A blow-out preventor arrangement 8 is installed beneath the discharge snorkel 7, and attached to the drill pipe 22, using a specially designed dresser type connection 9 (see FIG. 2). The connection 9 has two ports for pressure measurement and air control devices 30. Metal hold down straps 32 are used to further strengthen the connection between the blow-out preventor 8 and the drill pipe 22.
For a prototype of the preferred embodiment, a 103/4" Regan Type K blow-out preventer was modified as discussed below.
The blow-out preventor 8 has been modified to permit the utilization of several connectors 9 that are compatible with different sized drill pipe 22. The top of the blow-out preventor 8 is modified to provide a compatible connection to the discharge snorkel 7. The blow-out preventor 8 is activated using an external engine driven hydraulic pump and blowout controls 30. To minimize contamination potential, vegetable oil is preferably utilized as the hydraulic fluid. The blow-out preventor activation circuit 34 is completed using hydraulic hose equipped with sealing quick disconnects (not shown).
According to a preferred method of the invention, when the previous section of the drill pipe 22, and the drill rod 14 are in their lowermost position, they are held in place by the lower rotary table 5 which is also in its lowest position.

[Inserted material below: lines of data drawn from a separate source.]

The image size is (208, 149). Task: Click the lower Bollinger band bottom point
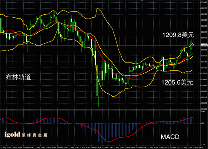[x=113, y=96]
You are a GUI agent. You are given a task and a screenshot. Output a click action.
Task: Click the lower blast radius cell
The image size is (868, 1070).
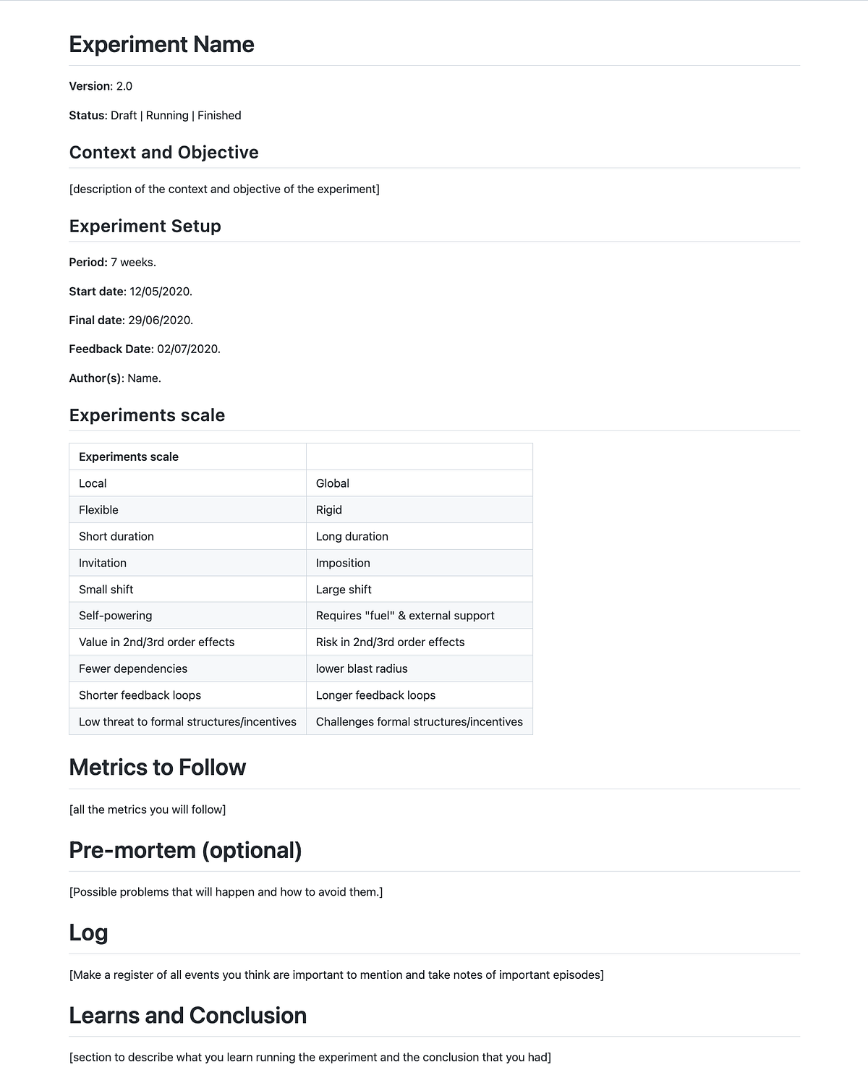pyautogui.click(x=420, y=668)
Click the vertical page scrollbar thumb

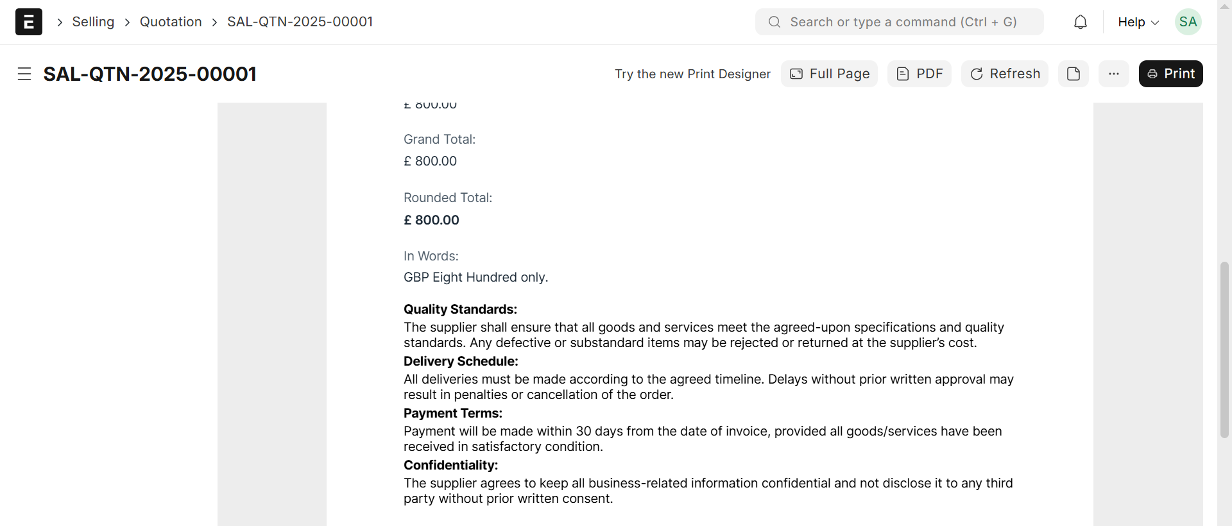[1224, 350]
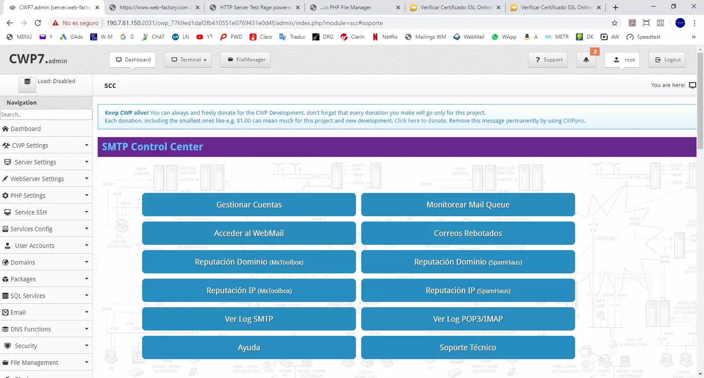Screen dimensions: 704x378
Task: Click the server load database icon
Action: coord(27,82)
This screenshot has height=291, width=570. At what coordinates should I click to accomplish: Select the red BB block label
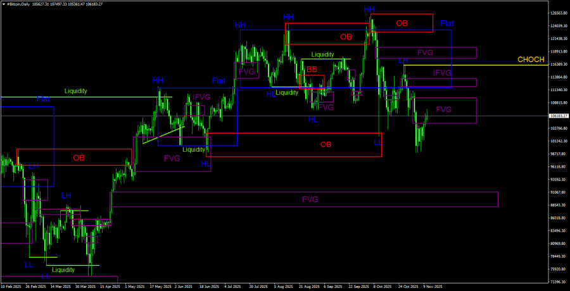pyautogui.click(x=312, y=69)
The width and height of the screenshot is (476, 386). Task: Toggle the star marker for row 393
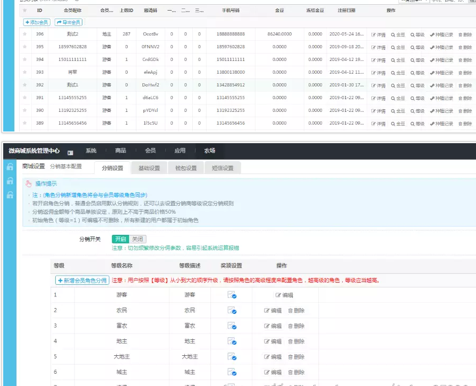pyautogui.click(x=24, y=72)
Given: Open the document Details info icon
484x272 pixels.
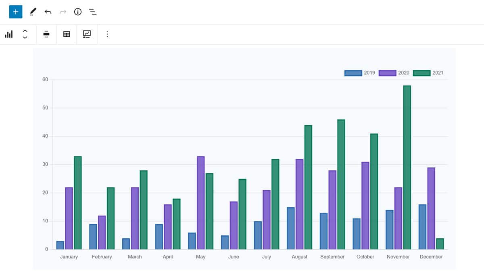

The discharge snorkel 7 and the blow-out preventor 8 are chained to the top head rotary drill drive 10 in a position that allows the drill rod saver sub 2 to protrude from the bottom of the dresser connection 9. The top head rotary drill drive 10 is then raised and tilted rearwardly so that the whole assembly is approximately 60° from vertical. This operation is done to permit attachment of the next lengths of drill rod 14 and pipe 22. The next length of drill rod 14 and pipe 22 are pulled in behind the rig, and the connection of the 20 foot drill rod 14 is made to the saver sub 2 via a threaded connection (not shown). The length of drill pipe 22 is then slid up over the rod 14 to make its connection at the dresser coupling 9. Once the pipe is secured, the top head rotary drill drive 10 is raised to the top of the derrick 42, and the whole assembly is brought back into the vertical position. The lower joint of the drill rod section 14 is then made up to the drill rod 14 already in the ground. The section of the drill pipe is then welded to the end of the previously installed drill pipe 22 to form a continuous string. The jaws of the lower rotary table 5 are then unchucked and the table is raised up to a higher position on the pipe. The casing jaws of the lower table 5 are then rechucked to make firm contact with the drill pipe 22, thereby physically coupling the drilling machine to the drill pipe 22. The set-up operation is now complete, and drilling can begin.
A valve arrangement 28 controls both on-board and external air. These valves are opened to allow compressed air to flow into the rig air supply piping 36 via a screw compressor 44, through the top head rotary drill drive 10 and into the interior of the drill rod 14 as before. Once the hydrostatic pressure in the well is overcome, air escapes from the drill bit 3 and returns to the surface through the annular space 6. Any water or sediment present in the annular space 6 is also blown to the surface by the air. At this point the blow-out preventor 8 is in its relaxed open position thereby allowing free passage of the air. As before, the air and material enter the snorkel 7 where they are routed through the discharge hose 4. The air pressures in the system typically range from 60 to 100 psi, however, higher pressures are needed initially to overcome the hydrostatic pressure caused by the water column. Both the blow-out and the operating pressures increase, with increasing depth beneath the water table.
As air circulation is established, excavation of the formation sediments occurs at the bottom of the drill pipe 22 and drill bit 3. The prime force responsible for the excavation is the pressure differential at the bit caused by the buoyant force of the rising air. Concurrently with the establishment of circulation, the top head drill drive 10 is activated to cause a rotation of the drill rod 14 and drill bit 3. This is done to facilitate the cutting action of the bit.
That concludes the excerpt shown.